> _Task brief_:
Even if a line seems odd, print it as it is, and include every record.

■ ■ ■ ■ ■

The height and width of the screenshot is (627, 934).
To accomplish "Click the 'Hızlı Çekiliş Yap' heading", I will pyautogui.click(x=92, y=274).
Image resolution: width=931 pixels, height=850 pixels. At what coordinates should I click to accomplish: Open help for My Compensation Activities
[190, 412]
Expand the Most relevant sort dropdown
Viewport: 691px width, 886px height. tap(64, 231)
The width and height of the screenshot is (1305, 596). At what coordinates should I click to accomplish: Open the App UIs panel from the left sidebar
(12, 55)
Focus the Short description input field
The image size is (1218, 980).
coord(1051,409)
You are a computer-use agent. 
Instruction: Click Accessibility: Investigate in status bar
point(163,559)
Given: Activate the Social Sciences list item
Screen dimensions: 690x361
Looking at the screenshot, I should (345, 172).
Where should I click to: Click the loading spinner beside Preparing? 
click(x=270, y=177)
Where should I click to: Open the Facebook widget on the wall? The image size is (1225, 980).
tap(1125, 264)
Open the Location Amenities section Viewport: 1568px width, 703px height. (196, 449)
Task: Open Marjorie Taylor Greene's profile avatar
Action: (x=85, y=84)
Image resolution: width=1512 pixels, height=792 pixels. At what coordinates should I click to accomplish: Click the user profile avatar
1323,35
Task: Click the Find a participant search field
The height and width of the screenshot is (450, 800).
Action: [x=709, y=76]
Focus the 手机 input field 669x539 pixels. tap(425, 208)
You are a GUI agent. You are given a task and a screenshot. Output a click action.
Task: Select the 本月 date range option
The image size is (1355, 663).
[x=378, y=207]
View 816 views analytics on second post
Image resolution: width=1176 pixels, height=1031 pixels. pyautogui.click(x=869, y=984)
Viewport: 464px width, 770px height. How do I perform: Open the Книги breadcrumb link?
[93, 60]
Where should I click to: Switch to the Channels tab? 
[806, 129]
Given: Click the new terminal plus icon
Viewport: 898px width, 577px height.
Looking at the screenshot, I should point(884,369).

■ ■ ■ ■ ■

> _Response area_:
The height and width of the screenshot is (627, 934).
To accomplish "Click the 'Hızlı Çekiliş Yap' heading", I will pyautogui.click(x=92, y=274).
Image resolution: width=931 pixels, height=850 pixels. At what coordinates should I click to accomplish: Open help for My Compensation Activities
[190, 412]
Expand the Most relevant sort dropdown
Viewport: 691px width, 886px height. tap(64, 231)
The width and height of the screenshot is (1305, 596). At what coordinates should I click to accomplish: Open the App UIs panel from the left sidebar
(12, 55)
Focus the Short description input field
The image size is (1218, 980).
coord(1051,409)
You are a computer-use agent. 
Instruction: Click Accessibility: Investigate in status bar
point(163,559)
Given: Activate the Social Sciences list item
Screen dimensions: 690x361
Looking at the screenshot, I should (345, 172).
Where should I click to: Click the loading spinner beside Preparing? 
click(x=270, y=177)
Where should I click to: Open the Facebook widget on the wall? The image size is (1225, 980).
tap(1125, 264)
Open the Location Amenities section Viewport: 1568px width, 703px height. (196, 449)
Task: Open Marjorie Taylor Greene's profile avatar
Action: (x=85, y=84)
Image resolution: width=1512 pixels, height=792 pixels. At what coordinates should I click to accomplish: Click the user profile avatar
1323,35
Task: Click the Find a participant search field
The height and width of the screenshot is (450, 800).
Action: [x=709, y=76]
Focus the 手机 input field 669x539 pixels. tap(425, 208)
You are a GUI agent. You are given a task and a screenshot. Output a click action.
Task: Select the 本月 date range option
The image size is (1355, 663).
[x=378, y=207]
View 816 views analytics on second post
Image resolution: width=1176 pixels, height=1031 pixels. pyautogui.click(x=869, y=984)
Viewport: 464px width, 770px height. How do I perform: Open the Книги breadcrumb link?
[93, 60]
Where should I click to: Switch to the Channels tab? 
[806, 129]
Given: Click the new terminal plus icon
Viewport: 898px width, 577px height.
Looking at the screenshot, I should point(884,369).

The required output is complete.